Sand and gravel are deposited as alluvium on the floodplains of postglacial streams throughout glaciated and unglaciated areas of Ohio. Alluvial sand and gravel deposits generally are finer grained than glacial-meltwater deposits, as present-day streams typically have less energy than meltwater streams and therefore less ability to transport large particles. Alluvial deposits also tend to contain a significant amount of organic matter eroded from fields by runoff and carried into adjacent streams. Extensive deposits of alluvial sand and gravel occur as sand bars, river bottoms, and floodplains along major streams such as the Ohio, Great Miami, Maumee, Whitewater, Scioto, Licking, Hocking, Muskingum, and Tuscarawas Rivers. Postglacial sand and gravel also have been deposited as lacustrine (lake) deposits on the bottom and along the shore of Lake Erie and as lens-shaped bodies within fine-grained glacial deposits (till). Commercial production of sand and gravel from lacustrine deposits and lenses within till is very limited in Ohio and accounts for far less than 1 percent of total production.

How are sand and gravel deposits mined?

The method of choice for mining sand and gravel is primarily a function of depth to the water table. Kame, esker, and outwash deposits lying above the elevation of adjacent streams generally are situated above the water table and thus can be mined using large earth-moving equipment such as front-end loaders and diesel-powered shovels. The portion of outwash and alluvial deposits lying below the water table is mined using floating vacuum dredges, floating clamshell dredges, floating bucket-ladder dredges, draglines, or diesel-powered shovels with long reaches. In some instances, a sand and gravel operation will use large earth-moving equipment to remove the portion of the sand and gravel deposit lying above the water table, then convert to a dredging operation to remove the remainder of the deposit lying below the water table. Mining below the water table creates an artificial lake.

> ITEMS:

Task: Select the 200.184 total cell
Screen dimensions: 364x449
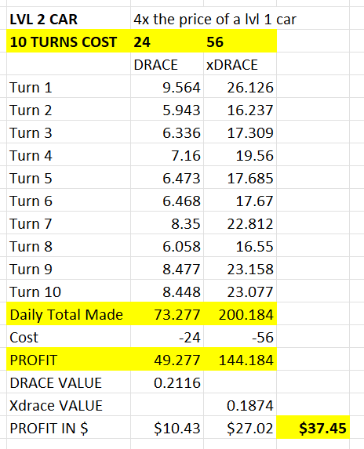Action: (x=240, y=314)
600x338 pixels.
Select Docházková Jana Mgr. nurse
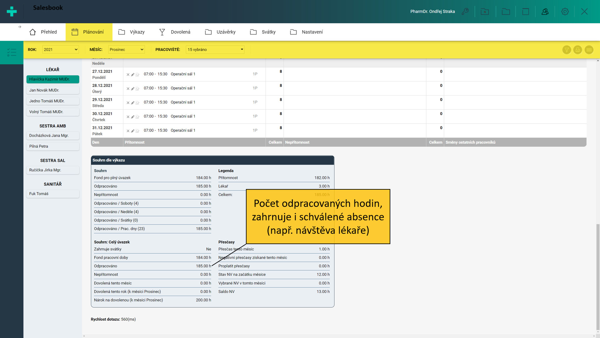click(x=53, y=136)
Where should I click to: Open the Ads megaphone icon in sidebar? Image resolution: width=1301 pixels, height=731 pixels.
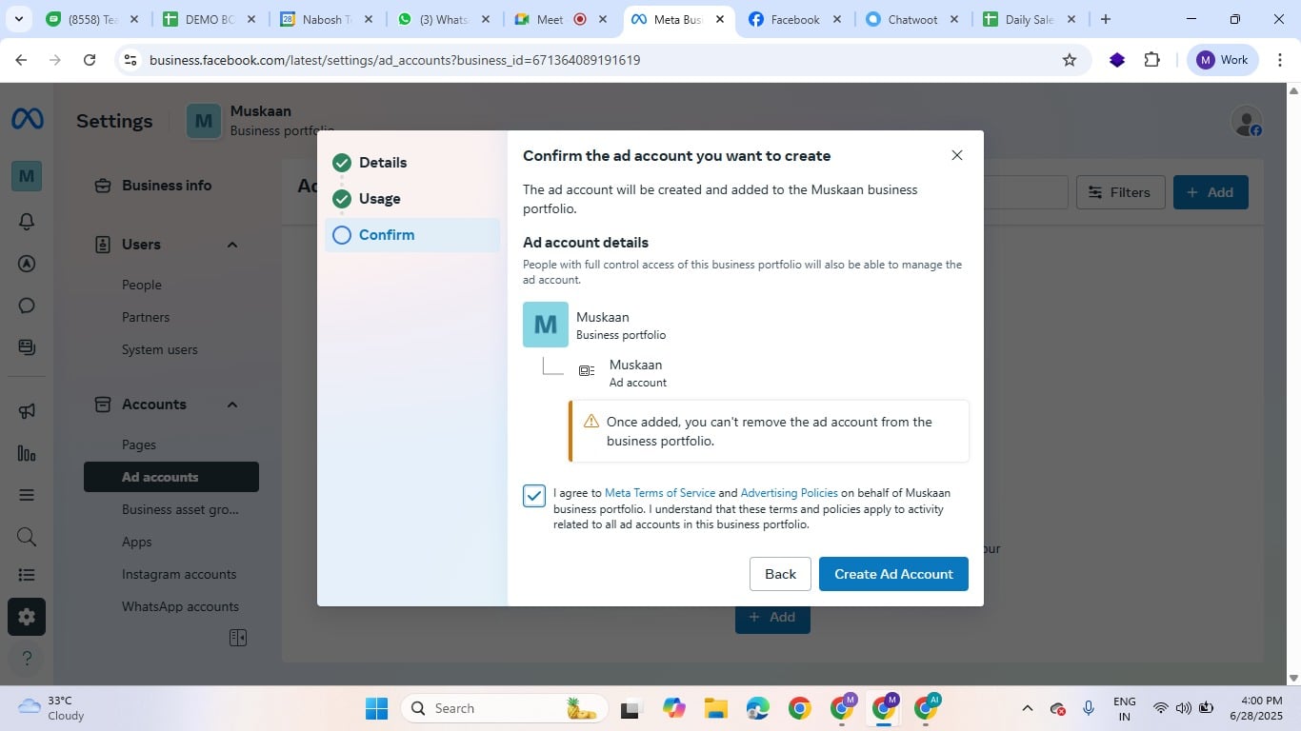pyautogui.click(x=26, y=408)
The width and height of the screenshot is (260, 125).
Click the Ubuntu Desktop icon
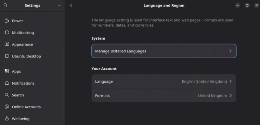(7, 56)
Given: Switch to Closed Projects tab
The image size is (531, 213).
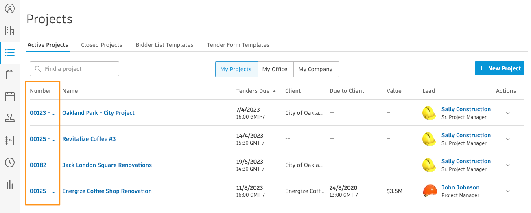Looking at the screenshot, I should (x=102, y=45).
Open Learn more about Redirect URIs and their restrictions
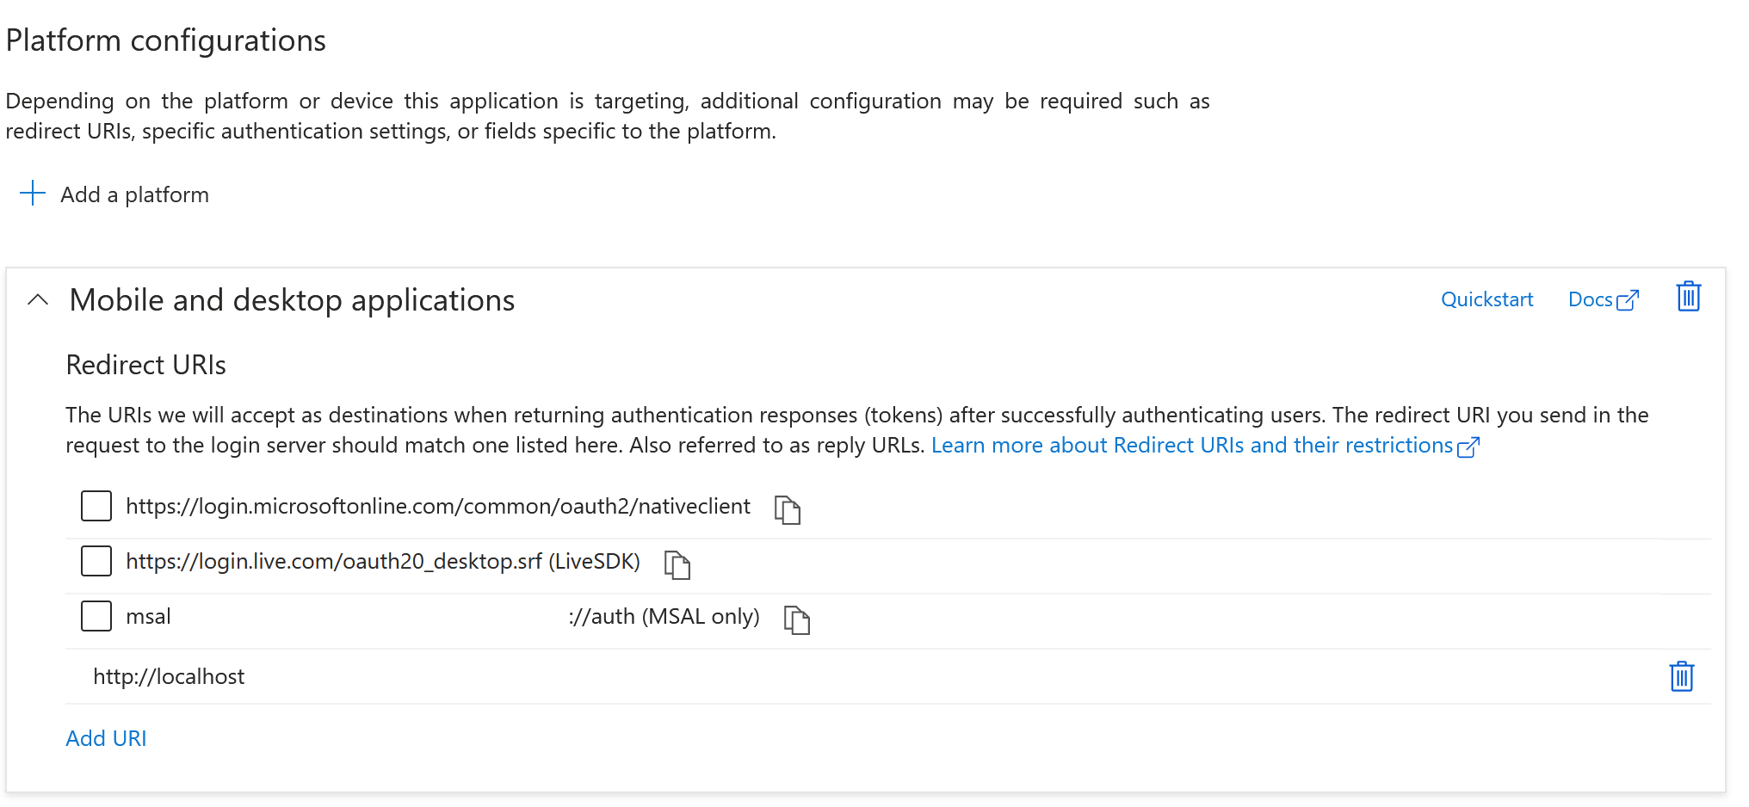The height and width of the screenshot is (807, 1749). 1195,445
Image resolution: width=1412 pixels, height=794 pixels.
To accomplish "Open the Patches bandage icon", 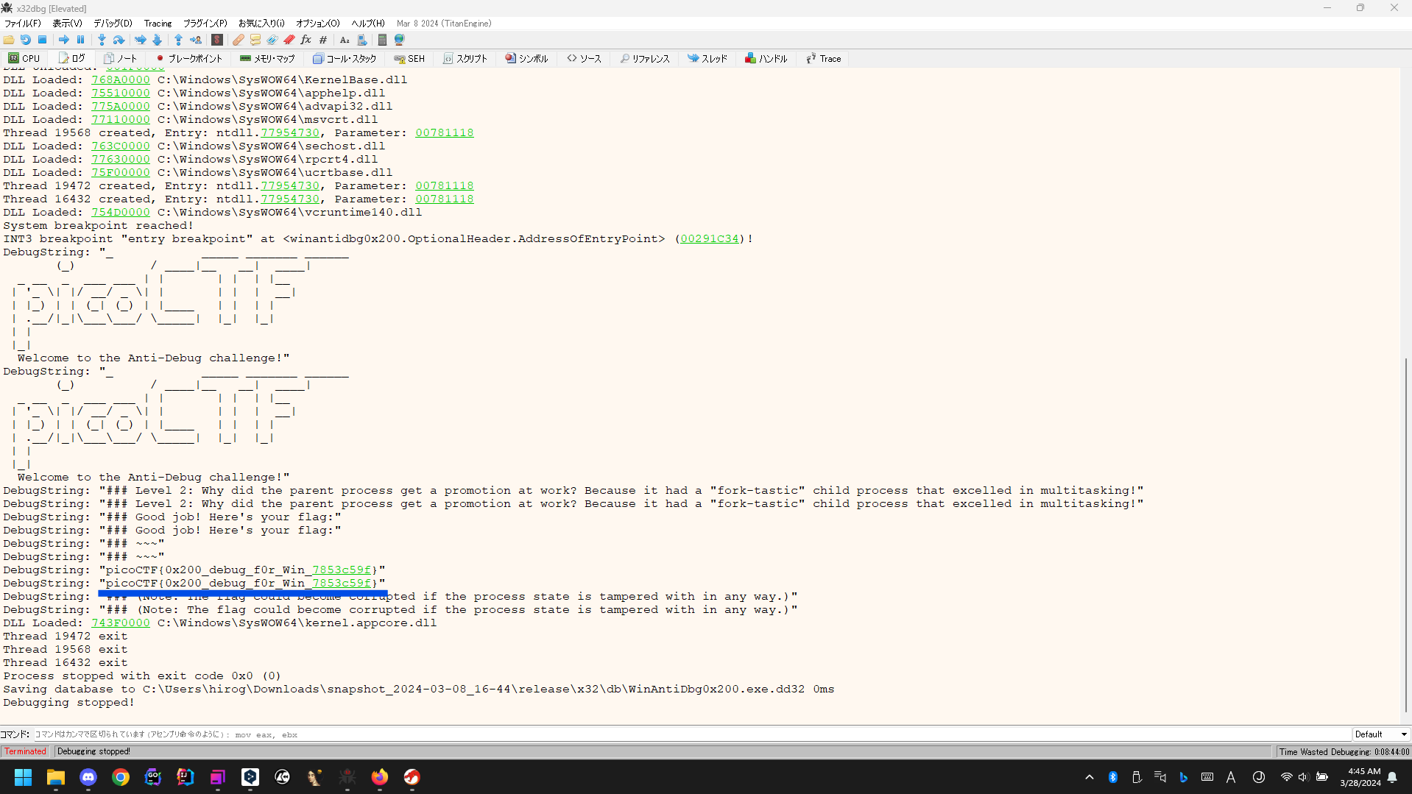I will 238,40.
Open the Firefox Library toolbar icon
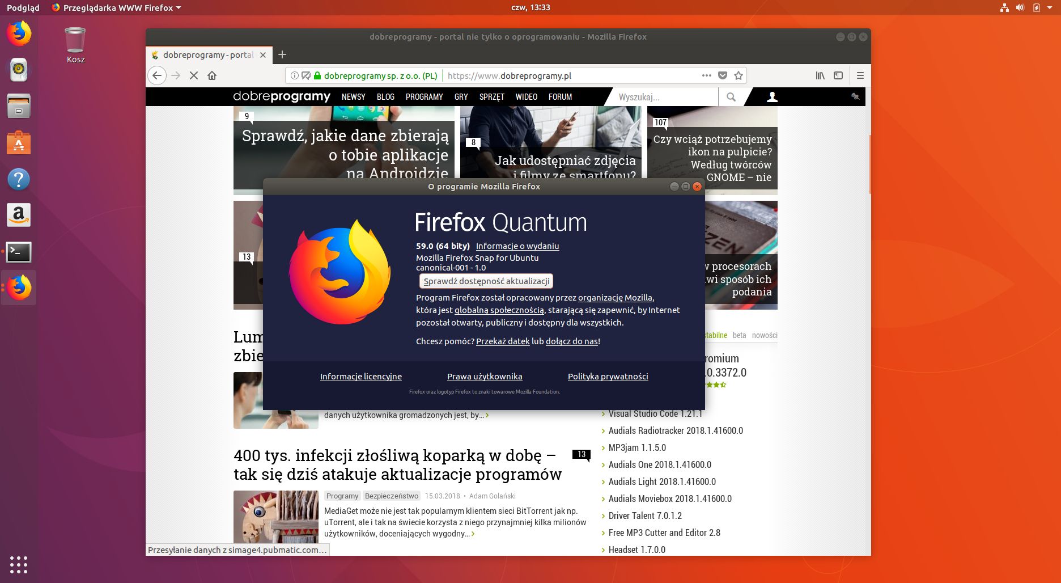Viewport: 1061px width, 583px height. [x=820, y=75]
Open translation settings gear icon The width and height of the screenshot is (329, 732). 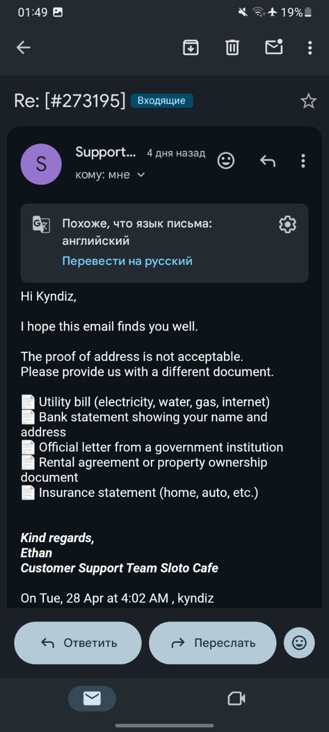pyautogui.click(x=287, y=224)
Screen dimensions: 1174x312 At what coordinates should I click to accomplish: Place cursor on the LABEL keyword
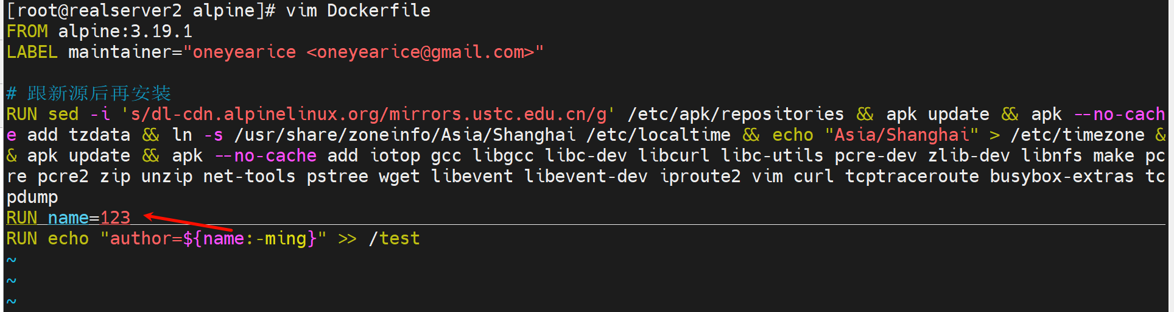pyautogui.click(x=32, y=52)
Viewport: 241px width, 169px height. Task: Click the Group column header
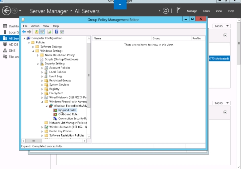point(171,38)
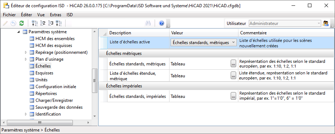Click the collapse-all tree levels toolbar icon

pos(35,23)
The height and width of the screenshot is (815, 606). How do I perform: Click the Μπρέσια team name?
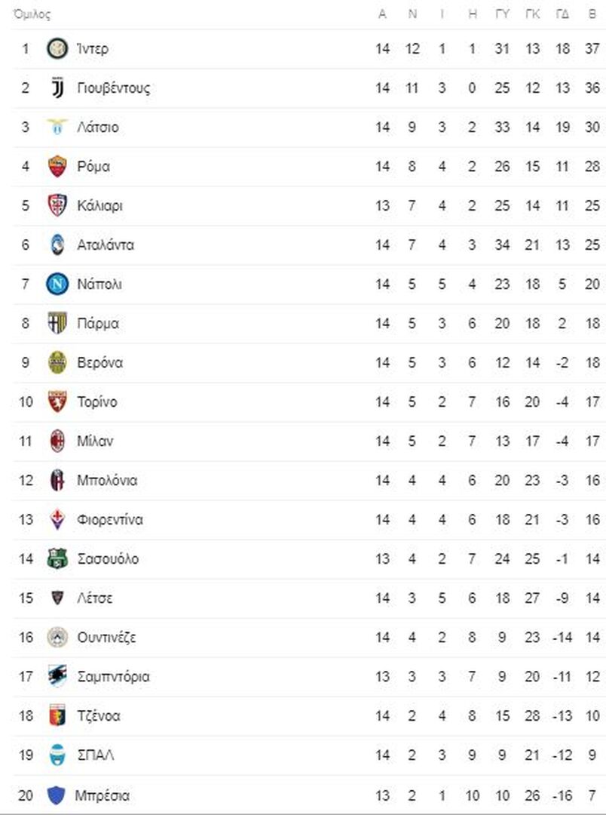point(103,795)
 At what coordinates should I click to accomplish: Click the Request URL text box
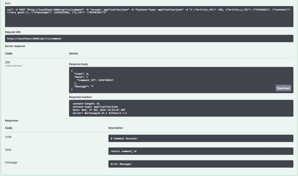tap(149, 39)
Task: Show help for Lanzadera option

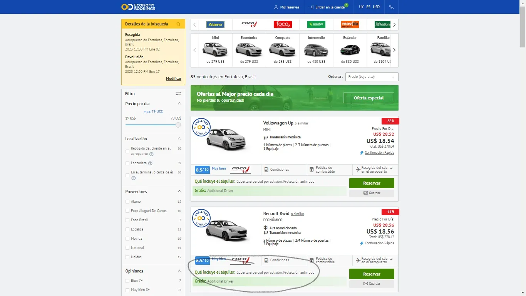Action: [x=151, y=163]
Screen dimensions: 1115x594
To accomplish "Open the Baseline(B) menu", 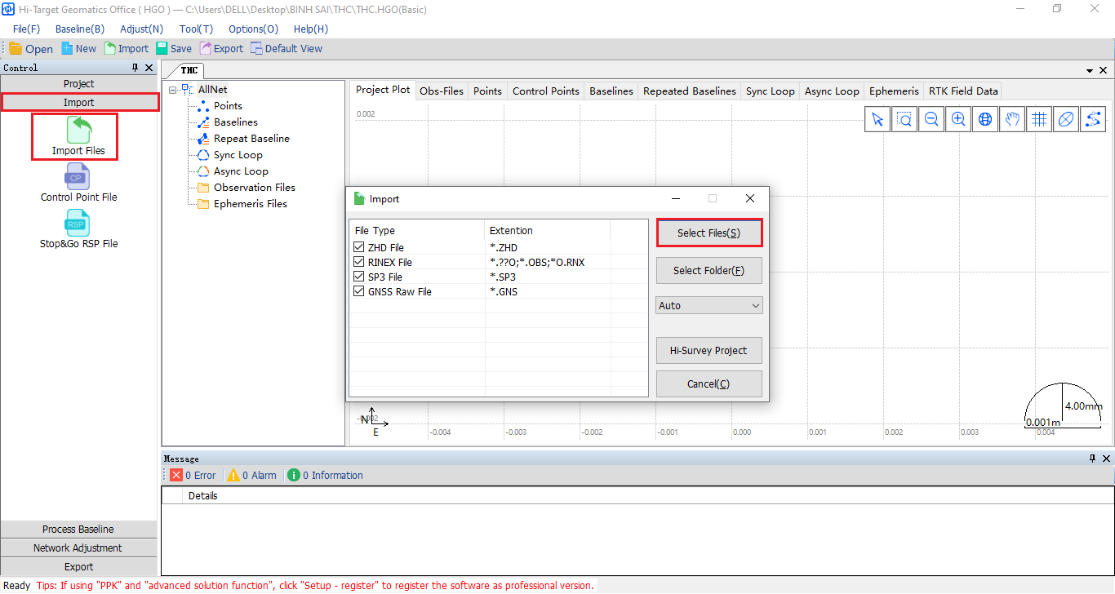I will [79, 29].
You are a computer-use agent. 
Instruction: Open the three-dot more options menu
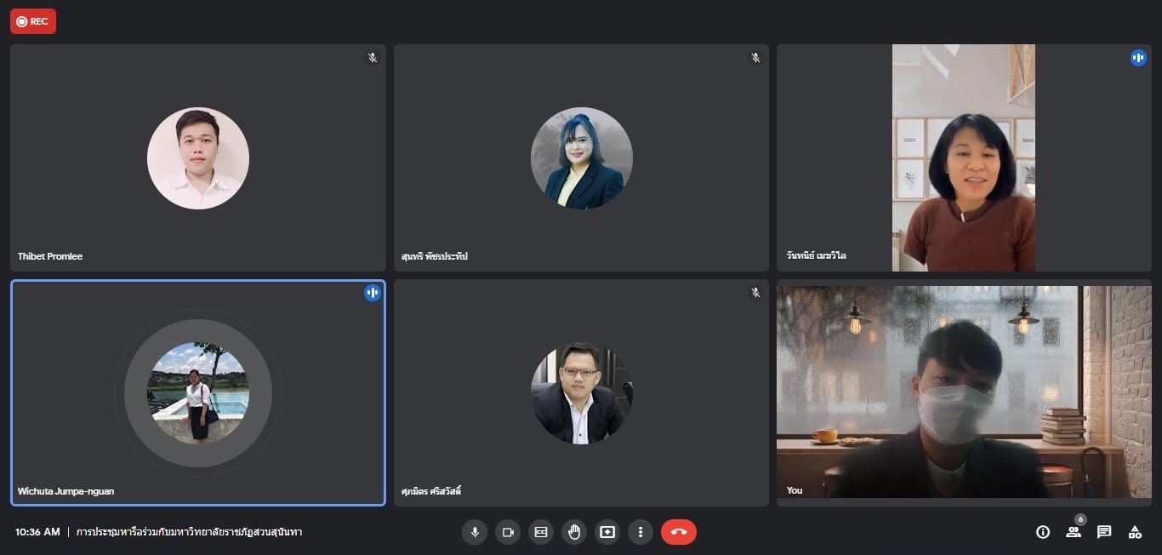(x=641, y=532)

> SET TASKS:
[1] From the passage on Ohio sand and gravel, list each kind of equipment it names for mining the portion of outwash and alluvial deposits that lies below the water table.
[2] Decide whether each statement agrees with the passage on Ohio sand and gravel. Answer yes or no, and quote the words from the passage that decide it.
(a) Alluvial sand and gravel deposits are generally coarser than glacial-meltwater deposits.
(b) Mining below the water table produces an artificial lake.
(c) Lacustrine deposits and lenses within till supply about a tenth of Ohio's total sand and gravel production.
[3] Continue the passage on Ohio sand and gravel from its final sentence, keeping its technical tone.

> WRITTEN ANSWERS:
[1]
- Floating vacuum dredges
- Floating clamshell dredges
- Floating bucket-ladder dredges
- Draglines
- Diesel-powered shovels with long reaches

[2]
(a) No: "Alluvial sand and gravel deposits generally are finer grained than glacial-meltwater deposits"
(b) Yes: "Mining below the water table creates an artificial lake."
(c) No: "accounts for far less than 1 percent of total production"

[3]
 
After removal from the ground, sand and gravel are transported by front-end loaders, trucks, or conveyors to a processing plant, where the material is washed, sieved for desired size gradations, and stored in conical stockpiles. In some instances, gravel particles are crushed before sieving in order to increase the amount of a desired particle-size fraction. Material is then removed from stockpiles using front-end loaders and/or conveyors and typically loaded into large dump trucks, which deliver the product to the job site. Before leaving the mine, the dump trucks pass over a scale, which weighs the load of sand and gravel. The scale master tallies the amount of material being hauled away by each buyer and provides that information to the mine's business office, which generates invoices. While most sand and gravel mined in Ohio are transported by truck, some material also is moved by rail, river barges, and Great Lakes-class freighters.
 
Sand and gravel are sold by the ton (2,000 pounds). A ton of dry, loose sand or gravel has a volume of about 20 cubic feet. In 1996 in Ohio, a ton of sand and gravel sold for an average of $3.93 at the mine. As high-volume, low-value commodities, transportation is the dominant factor controlling the ultimate cost of sand and gravel delivered to a job site. The cost to transport sand and gravel by truck over open highways is variable but has averaged about 10 to 15 cents per ton per mile (the rate is higher for distances less than about 10 miles) during the 1990's. Long-haul transportation costs by barge, freighter, or rail may be as little as one-eighth the cost of long-haul truck transport. Transportation costs in congested urban areas generally are three to four times the cost of open-highway transportation. As an example, the cost of a dump-truck load of sand and gravel mined on the south side of Columbus doubles by the time it is delivered to a job site 10 miles away on the north side of the city. In order to minimize aggregate-transportation costs, it is essential that aggregate be produced as close as possible to urban centers where most aggregate is consumed. For this reason, forward-looking land-use planners and zoning officials are using geologic maps to designate selected areas within their jurisdictions for future aggregate-mining development.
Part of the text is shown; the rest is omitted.